» Your goal
Of the records that follow, copy only the lines from the line containing "Image resolution: width=1325" to the line containing "Select the Mar label on the date axis", both included, exactly as written.

###

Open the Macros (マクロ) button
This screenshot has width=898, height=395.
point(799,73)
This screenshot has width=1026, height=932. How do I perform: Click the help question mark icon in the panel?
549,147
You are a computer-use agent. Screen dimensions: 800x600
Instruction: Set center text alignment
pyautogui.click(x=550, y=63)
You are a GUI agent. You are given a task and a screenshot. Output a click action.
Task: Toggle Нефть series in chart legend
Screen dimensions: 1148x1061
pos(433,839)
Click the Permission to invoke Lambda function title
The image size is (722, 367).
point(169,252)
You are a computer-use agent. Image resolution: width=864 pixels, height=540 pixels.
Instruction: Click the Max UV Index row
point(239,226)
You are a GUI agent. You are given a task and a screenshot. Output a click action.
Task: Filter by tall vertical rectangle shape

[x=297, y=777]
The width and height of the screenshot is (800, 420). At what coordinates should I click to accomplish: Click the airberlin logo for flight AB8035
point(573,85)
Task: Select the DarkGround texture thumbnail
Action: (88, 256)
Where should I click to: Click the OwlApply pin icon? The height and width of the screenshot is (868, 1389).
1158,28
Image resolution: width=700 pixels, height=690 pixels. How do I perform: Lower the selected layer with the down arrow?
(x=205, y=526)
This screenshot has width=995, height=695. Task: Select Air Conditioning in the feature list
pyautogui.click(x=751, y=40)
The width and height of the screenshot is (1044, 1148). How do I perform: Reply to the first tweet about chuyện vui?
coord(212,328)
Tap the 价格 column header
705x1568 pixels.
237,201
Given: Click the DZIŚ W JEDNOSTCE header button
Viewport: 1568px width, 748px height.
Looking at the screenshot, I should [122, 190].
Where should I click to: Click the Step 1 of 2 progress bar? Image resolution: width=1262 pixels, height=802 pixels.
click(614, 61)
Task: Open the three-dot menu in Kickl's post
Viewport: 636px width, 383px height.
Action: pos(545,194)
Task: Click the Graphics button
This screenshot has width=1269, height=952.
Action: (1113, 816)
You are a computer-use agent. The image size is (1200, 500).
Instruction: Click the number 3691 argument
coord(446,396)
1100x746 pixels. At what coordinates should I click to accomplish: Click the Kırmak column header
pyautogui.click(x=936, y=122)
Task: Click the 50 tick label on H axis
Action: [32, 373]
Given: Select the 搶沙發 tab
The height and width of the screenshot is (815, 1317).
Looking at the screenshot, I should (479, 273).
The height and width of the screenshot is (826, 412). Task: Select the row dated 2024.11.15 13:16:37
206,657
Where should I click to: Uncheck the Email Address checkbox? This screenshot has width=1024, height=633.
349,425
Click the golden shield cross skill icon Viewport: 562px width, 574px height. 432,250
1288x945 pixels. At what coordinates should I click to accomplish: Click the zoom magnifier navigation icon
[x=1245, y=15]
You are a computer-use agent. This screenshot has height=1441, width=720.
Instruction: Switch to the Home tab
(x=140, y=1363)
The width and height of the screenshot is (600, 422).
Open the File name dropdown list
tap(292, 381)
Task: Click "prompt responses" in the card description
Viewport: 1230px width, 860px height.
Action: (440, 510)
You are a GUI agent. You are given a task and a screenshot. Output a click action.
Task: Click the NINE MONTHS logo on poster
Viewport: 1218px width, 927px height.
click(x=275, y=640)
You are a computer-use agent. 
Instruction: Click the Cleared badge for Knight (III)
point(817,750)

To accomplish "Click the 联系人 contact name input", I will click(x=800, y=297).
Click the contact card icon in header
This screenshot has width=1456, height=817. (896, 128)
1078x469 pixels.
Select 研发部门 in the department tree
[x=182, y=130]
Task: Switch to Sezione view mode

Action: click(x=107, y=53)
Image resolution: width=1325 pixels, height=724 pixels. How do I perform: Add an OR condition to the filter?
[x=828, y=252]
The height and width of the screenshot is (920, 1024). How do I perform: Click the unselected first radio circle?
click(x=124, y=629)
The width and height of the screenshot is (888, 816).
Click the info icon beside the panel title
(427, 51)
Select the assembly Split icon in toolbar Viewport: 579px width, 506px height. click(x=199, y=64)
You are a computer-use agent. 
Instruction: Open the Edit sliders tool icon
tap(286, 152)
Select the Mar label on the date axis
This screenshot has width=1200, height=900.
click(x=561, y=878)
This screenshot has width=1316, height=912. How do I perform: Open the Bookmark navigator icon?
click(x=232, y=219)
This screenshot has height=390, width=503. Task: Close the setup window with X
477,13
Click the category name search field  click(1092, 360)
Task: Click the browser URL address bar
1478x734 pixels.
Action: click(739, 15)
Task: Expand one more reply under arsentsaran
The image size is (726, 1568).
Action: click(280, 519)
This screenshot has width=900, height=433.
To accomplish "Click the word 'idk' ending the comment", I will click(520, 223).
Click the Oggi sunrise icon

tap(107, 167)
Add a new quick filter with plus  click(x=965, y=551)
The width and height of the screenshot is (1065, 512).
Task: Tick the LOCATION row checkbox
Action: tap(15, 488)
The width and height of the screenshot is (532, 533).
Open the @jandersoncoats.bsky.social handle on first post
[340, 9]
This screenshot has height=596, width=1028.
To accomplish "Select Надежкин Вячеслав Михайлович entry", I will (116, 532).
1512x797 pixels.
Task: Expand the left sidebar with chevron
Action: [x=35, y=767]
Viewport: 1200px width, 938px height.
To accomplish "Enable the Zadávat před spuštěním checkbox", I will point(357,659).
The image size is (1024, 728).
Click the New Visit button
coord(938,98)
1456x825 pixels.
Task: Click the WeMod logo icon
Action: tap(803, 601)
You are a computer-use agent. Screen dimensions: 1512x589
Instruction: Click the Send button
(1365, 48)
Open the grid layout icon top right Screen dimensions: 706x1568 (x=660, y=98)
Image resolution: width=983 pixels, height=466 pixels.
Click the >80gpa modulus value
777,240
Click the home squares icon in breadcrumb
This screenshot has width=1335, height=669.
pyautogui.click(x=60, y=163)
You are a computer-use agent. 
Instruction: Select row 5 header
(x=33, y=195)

###

» Response
Image resolution: width=1325 pixels, height=724 pixels. How do I perform: Add an OR condition to the filter?
[x=828, y=252]
The height and width of the screenshot is (920, 1024). How do I perform: Click the unselected first radio circle?
click(x=124, y=629)
The width and height of the screenshot is (888, 816).
Click the info icon beside the panel title
(427, 51)
Select the assembly Split icon in toolbar Viewport: 579px width, 506px height. click(x=199, y=64)
You are a computer-use agent. 
Instruction: Open the Edit sliders tool icon
tap(286, 152)
Select the Mar label on the date axis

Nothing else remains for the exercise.